Technique de suppression du « bruit » autour du « signal » produit par un électrocardiographe.
Les bruits de haute fréquence sont provoqués par l’activité musculaire extracardiaque et les interférences dues aux appareils électriques. Il sont responsables de parasites/artéfacts sur le tracé qui gêne la lecture.
Les bruits de basse fréquence sont provoqués par les mouvements du corps liés à la respiration, les changements physicochimiques induits par l’électrode posée sur la peau et les micro variations du flux sanguin. Ils sont surtout responsables d’une déviation de la ligne de base et donc d’un tracé ondulant ou qui modifient certains segments lents d’un ECG comme le segment ST.
§ §
**Série d'exercices**
**A)** Recopiez le texte d'étude à partir des mots « Les bruits de haute » jusqu'aux mots « le segment ST. » inclus, en remplaçant « respiration » par « marche ».
**B)** Selon le texte d'étude, quelles sont les causes des bruits de haute fréquence ?

Entrées du jeu de données
§ §
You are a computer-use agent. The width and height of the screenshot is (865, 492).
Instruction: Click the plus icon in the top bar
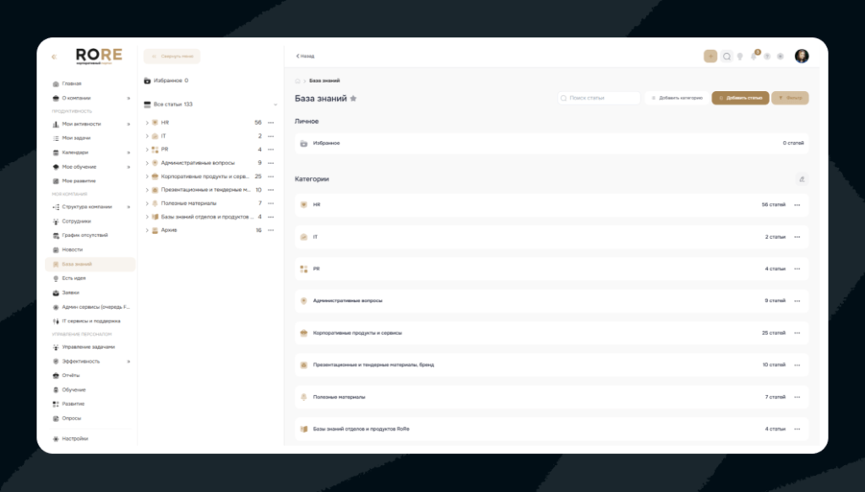(x=710, y=57)

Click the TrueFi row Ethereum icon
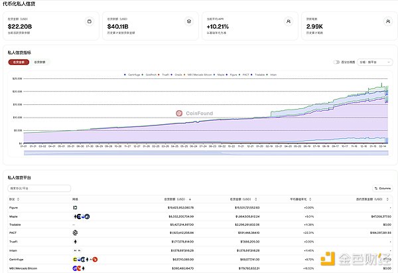pos(74,242)
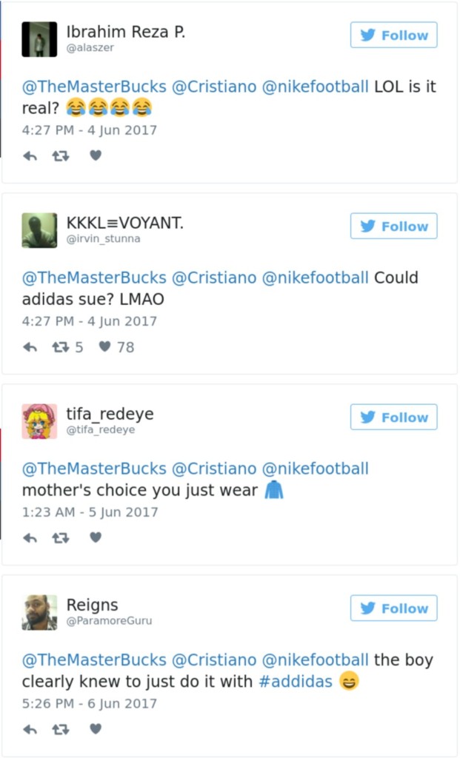Like Ibrahim Reza P.'s tweet
The height and width of the screenshot is (758, 460).
[96, 155]
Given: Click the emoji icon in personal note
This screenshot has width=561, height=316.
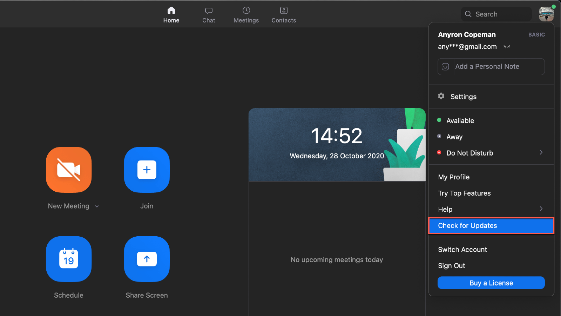Looking at the screenshot, I should pyautogui.click(x=445, y=67).
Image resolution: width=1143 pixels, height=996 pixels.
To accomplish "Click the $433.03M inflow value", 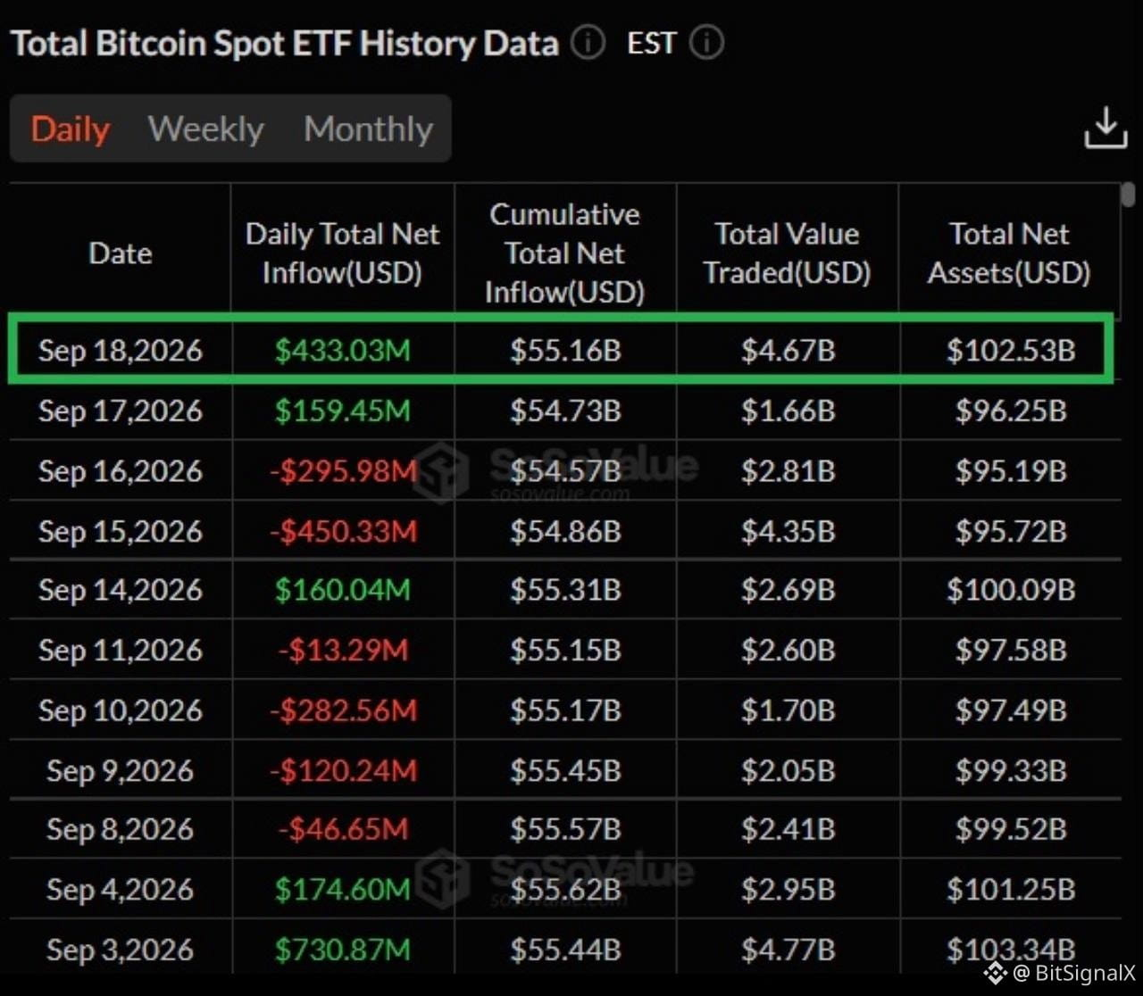I will (343, 350).
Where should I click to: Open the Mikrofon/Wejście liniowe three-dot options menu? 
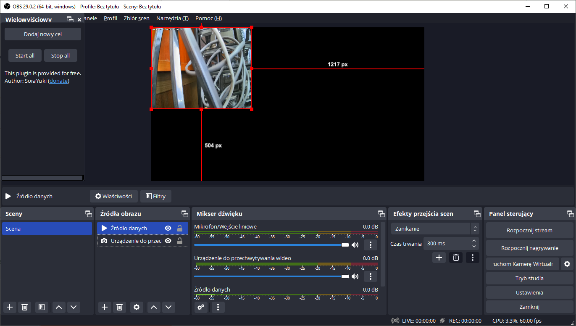[370, 245]
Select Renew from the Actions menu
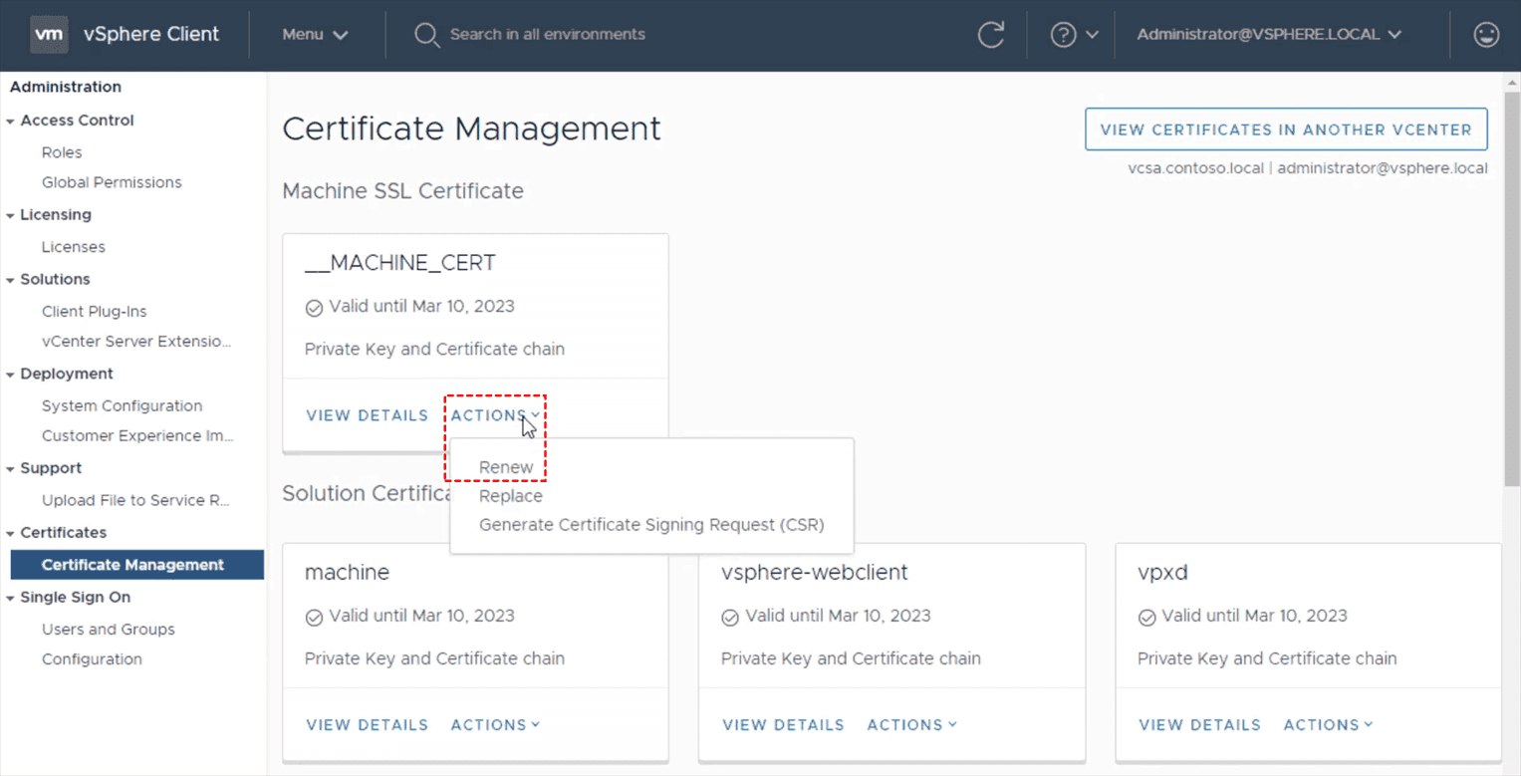This screenshot has height=776, width=1521. [x=506, y=467]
§ §
**Réponses aux exercices**
**A)**
Les bruits de haute fréquence sont provoqués par l’activité musculaire extracardiaque et les interférences dues aux appareils électriques. Il sont responsables de parasites/artéfacts sur le tracé qui gêne la lecture.
Les bruits de basse fréquence sont provoqués par les mouvements du corps liés à la marche, les changements physicochimiques induits par l’électrode posée sur la peau et les micro variations du flux sanguin. Ils sont surtout responsables d’une déviation de la ligne de base et donc d’un tracé ondulant ou qui modifient certains segments lents d’un ECG comme le segment ST.

**B)** L'activité musculaire extracardiaque et les interférences dues aux appareils électriques.